Posted on Monday, July 29, 2019

Universities are adapting the open incubation centres model and encouraging revenue generation based on campus research, writes Abhinav Chaturvedi

From the 1900s to 2000s, the closed innovation model was ‘vulgatus.’ However, the early 2000s saw the emergence of the open innovation model. This model allowed organisations to involve customers, channel partners, universities and research centres, and individual inventors to come together to achieve more with less. On the basis of this model, universities and research institutions are focussing on contributing to the world of entrepreneurship. 
 
While fostering education for all, the universities also contribute towards economic growth. Although small, this contribution has been increasing steadily since universities are adapting the open incubation centres model and encouraging revenue generation based on campus research. Such a transformation happens either by setting up an enterprise or by licensing technology which is at the core of an entrepreneurial university. Defining an entrepreneurial university is challenging and controversial. There can be multiple approaches, which differentiate the entrepreneurial style of a university, dependent largely on the incubation model of each university. Primarily, the incubation facility is developed to promote the faculty, university students, and other members of the society who wish to start a new enterprise. There is added pressure on the incubator, as on one end there is this responsibility for increasing the revenue, and on the other, it is public accountability. 
 
Across India, Brazil and China, regional as well as state policies have been adopted to kindle the innovation culture by entrepreneurial universities. In case of India, both the central as well state governments have rolled out initiatives such as Startup India, Atal Innovation Mission and Uttar Pradesh’s IT & Startup Policy to mobilise the universities to boost entrepreneurial innovation. Some examples are the incubator at Bennett University (BU) – The Hatchery, being recognised and supported by UP’s IT & Startup Policy as a state level incubator. The focus at BU is on entrepreneurship and innovation to grow locally and regionally. What truly happens to be the game changer for an incubator at an university is the model which it adopts: BU for instance, has the Start-up Maturity Model.

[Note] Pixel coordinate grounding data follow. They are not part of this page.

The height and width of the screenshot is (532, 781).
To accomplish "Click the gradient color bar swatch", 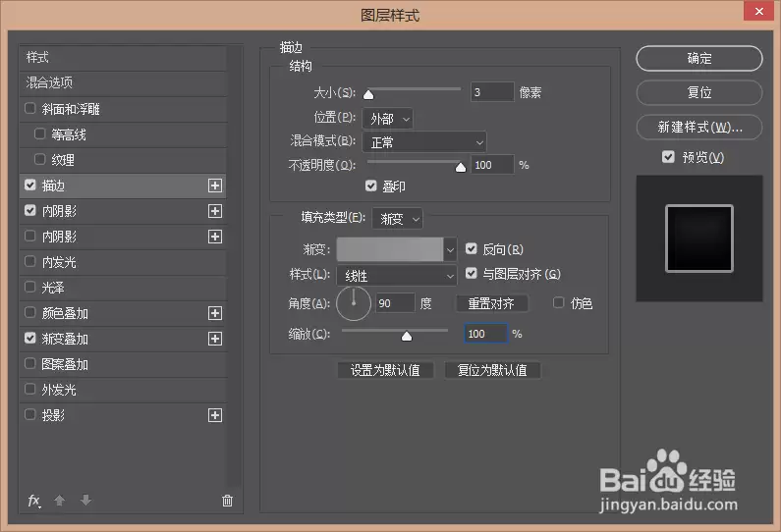I will pos(389,249).
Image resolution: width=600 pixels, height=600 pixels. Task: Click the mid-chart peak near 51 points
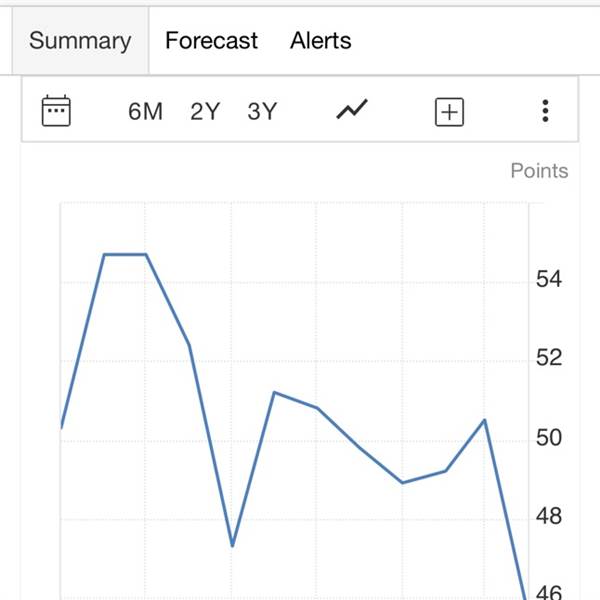pos(274,393)
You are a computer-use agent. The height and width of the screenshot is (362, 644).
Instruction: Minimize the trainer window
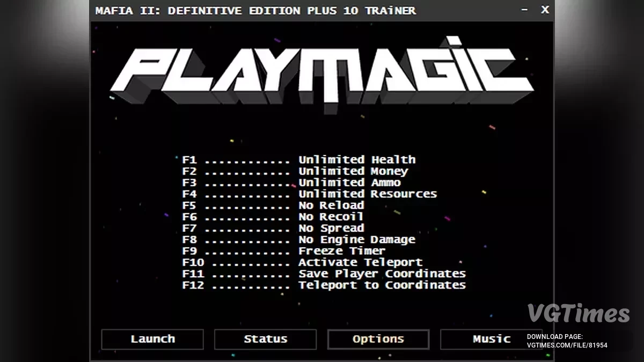click(524, 10)
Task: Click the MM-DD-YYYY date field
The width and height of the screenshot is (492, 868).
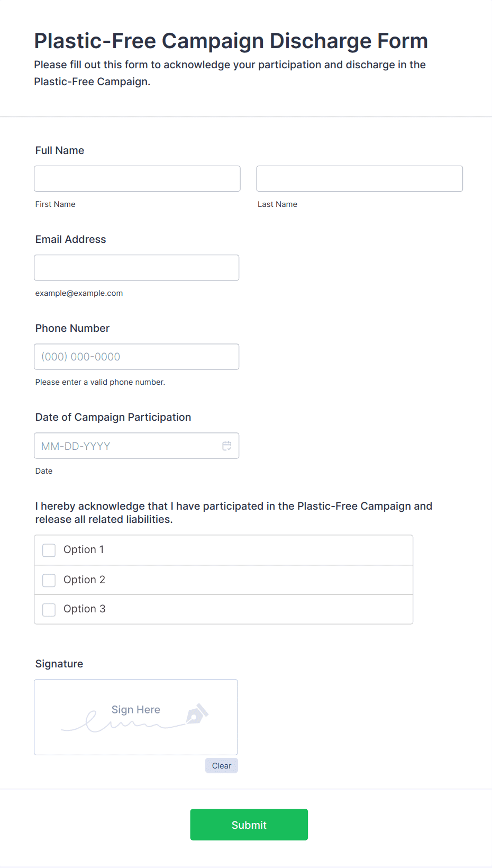Action: (x=136, y=446)
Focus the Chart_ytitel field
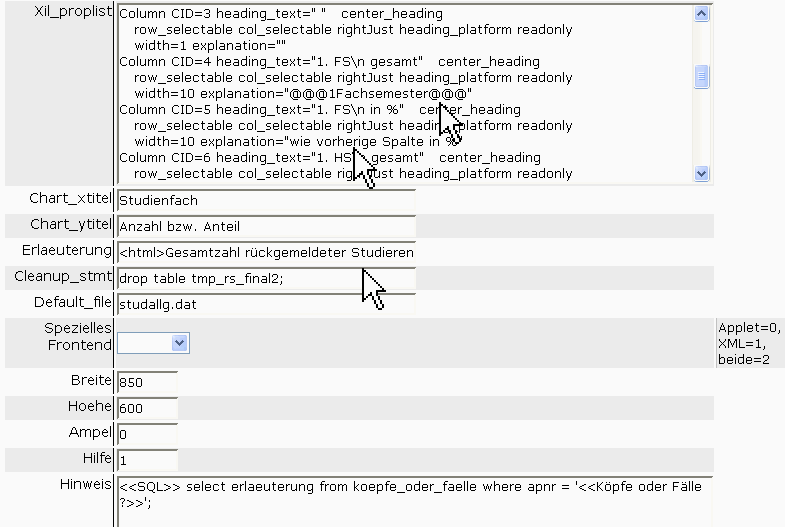The width and height of the screenshot is (785, 527). click(x=265, y=226)
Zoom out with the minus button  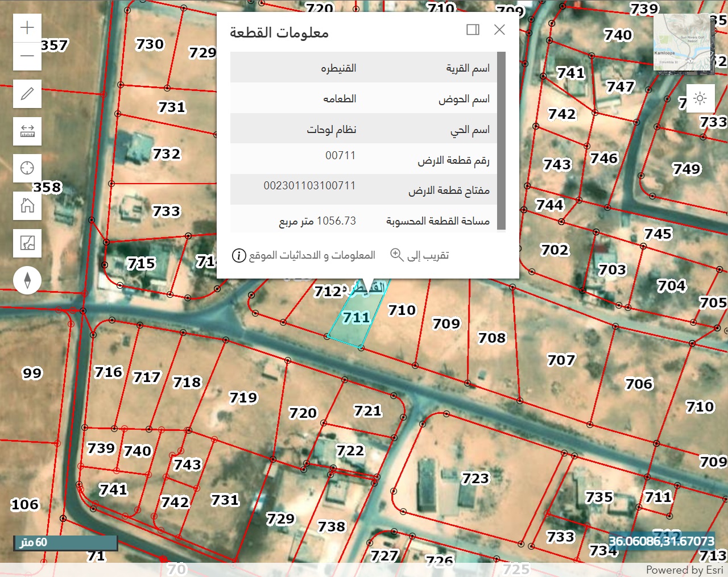(27, 56)
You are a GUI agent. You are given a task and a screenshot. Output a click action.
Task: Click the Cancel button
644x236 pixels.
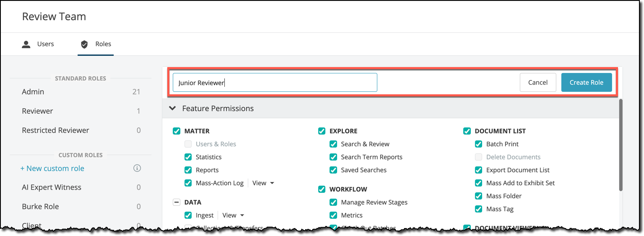click(x=538, y=83)
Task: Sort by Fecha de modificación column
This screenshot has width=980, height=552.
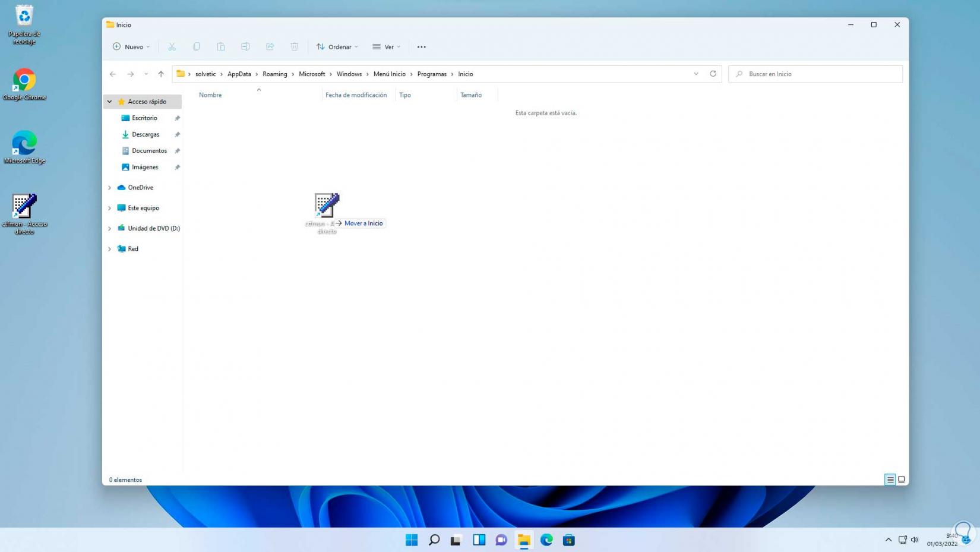Action: [356, 95]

The exciting part is that the model cannot be generalised. Primarily because each incubator type such as University Incubators, Virtual Incubators, First Generation Incubators, and some dot.com incubators (during the late 1990s), would have their models with different success factors. 
 
An exclusive incubation model is what each incubator type should have, but each can have shared elements which eventually can contribute towards the building of the entrepreneurship capital . 

(The author is assistant professor, Centre for Innovation and Entrepreneurship, Bennett University)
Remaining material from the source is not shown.